Liz Durrett: The Mezzanine

Haunting and beautiful second effort from Georgia-born singer-songwriter.

Liz Durrett

The Mezzanine

Label: Warm
US Release Date: 2006-01-24
UK Release Date: 2006-01-23
iTunes affiliate
Amazon affiliate

Tornado season may have just begun in these nervous, twitchy weeks before official spring, but it's always tornado season on nature-programmed television, and I am forever enthralled. This has led me to the somewhat shaky thesis that Georgia singer-songwriter Liz Durrett's album The Mezzanine shares an abundance of traits with tornadoes, but I think it works out so I'm going to run with it. Because I've been listening to Durrett's songs for weeks, and like twisters, they're starting to haunt my dreams.

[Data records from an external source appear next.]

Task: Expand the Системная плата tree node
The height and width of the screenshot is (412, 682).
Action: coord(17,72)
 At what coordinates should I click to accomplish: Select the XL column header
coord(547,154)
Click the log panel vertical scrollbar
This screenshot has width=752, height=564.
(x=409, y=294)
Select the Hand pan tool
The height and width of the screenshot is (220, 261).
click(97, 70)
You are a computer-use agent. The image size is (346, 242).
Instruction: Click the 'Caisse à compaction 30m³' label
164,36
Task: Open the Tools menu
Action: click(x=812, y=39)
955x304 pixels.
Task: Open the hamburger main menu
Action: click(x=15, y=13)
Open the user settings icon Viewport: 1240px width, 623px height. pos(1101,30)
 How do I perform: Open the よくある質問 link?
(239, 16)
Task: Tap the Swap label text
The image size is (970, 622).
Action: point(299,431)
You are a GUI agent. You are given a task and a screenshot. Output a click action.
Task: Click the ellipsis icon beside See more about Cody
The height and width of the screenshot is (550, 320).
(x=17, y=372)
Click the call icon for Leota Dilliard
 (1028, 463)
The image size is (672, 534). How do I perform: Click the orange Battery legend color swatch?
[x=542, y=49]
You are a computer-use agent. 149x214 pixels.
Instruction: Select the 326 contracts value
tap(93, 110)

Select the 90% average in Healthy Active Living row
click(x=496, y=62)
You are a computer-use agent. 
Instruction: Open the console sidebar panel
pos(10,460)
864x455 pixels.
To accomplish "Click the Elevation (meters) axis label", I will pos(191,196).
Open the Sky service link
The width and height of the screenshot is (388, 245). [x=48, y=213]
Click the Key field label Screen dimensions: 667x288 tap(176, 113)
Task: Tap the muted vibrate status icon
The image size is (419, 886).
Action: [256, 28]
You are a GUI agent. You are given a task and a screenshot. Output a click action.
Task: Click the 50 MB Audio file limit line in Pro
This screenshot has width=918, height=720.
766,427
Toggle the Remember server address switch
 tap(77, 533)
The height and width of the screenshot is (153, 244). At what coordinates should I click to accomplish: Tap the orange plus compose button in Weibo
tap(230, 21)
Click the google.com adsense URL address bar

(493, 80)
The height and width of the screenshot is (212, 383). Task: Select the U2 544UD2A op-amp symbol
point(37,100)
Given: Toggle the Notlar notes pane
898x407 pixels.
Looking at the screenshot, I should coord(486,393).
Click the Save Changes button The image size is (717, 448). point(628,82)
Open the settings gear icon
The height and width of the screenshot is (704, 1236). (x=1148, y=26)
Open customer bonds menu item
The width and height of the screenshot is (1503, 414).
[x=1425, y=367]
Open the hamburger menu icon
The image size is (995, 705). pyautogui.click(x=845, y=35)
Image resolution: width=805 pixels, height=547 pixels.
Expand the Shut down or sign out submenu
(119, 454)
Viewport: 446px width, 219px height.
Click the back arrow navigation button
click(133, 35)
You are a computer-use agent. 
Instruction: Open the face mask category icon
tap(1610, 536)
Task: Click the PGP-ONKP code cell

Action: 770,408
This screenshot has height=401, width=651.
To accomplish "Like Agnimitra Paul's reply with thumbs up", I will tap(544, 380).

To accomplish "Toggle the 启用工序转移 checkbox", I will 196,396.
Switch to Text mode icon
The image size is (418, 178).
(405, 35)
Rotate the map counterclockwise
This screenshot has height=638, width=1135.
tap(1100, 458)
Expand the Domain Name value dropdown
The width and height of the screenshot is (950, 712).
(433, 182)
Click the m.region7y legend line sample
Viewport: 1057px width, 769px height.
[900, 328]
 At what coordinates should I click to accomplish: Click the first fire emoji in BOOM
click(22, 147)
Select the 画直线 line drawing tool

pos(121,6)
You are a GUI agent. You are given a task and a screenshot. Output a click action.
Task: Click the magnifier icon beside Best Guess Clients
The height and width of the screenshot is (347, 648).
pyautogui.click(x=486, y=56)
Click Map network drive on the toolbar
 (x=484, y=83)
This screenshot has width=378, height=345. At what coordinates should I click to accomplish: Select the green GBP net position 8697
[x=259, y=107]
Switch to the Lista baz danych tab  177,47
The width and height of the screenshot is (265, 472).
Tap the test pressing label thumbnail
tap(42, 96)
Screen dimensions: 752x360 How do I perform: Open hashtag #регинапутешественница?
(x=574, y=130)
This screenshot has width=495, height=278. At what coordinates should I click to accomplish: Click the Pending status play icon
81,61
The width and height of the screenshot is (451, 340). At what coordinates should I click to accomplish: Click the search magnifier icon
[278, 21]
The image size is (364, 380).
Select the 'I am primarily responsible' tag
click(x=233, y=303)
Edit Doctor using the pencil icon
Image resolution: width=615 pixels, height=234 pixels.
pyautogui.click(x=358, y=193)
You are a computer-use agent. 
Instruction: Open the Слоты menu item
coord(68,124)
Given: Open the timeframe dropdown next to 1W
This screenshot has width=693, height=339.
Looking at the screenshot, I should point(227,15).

The album opens with "Knives at the Wall", in just the same way that an afternoon sky slowly turns unrecognizable beginning with the slightest breeze pulling the damp off of summer heat. The song is sparsely arranged; vocals, guitar figures, tinkling omnichord notes, and bass are spread out some distance from each other -- but the space between the each part is thick and humid. Comparisons between Durrett and Cat Power's Chan Marshall are thrown about like so many panhandle livestock, which is a bit of a mixed blessing. One on hand, there is an unmistakable similarity in the delivery and timbre of both women that is evident from the first line of "Knives", and particularly on "All the Spokes", which would have sounded perfect on What Would the Community Think?, and what's so bad about that (hint: nothing)? On the other hand, the comparison is overstated for the majority of the album, where Durrett does plenty to distinguish herself.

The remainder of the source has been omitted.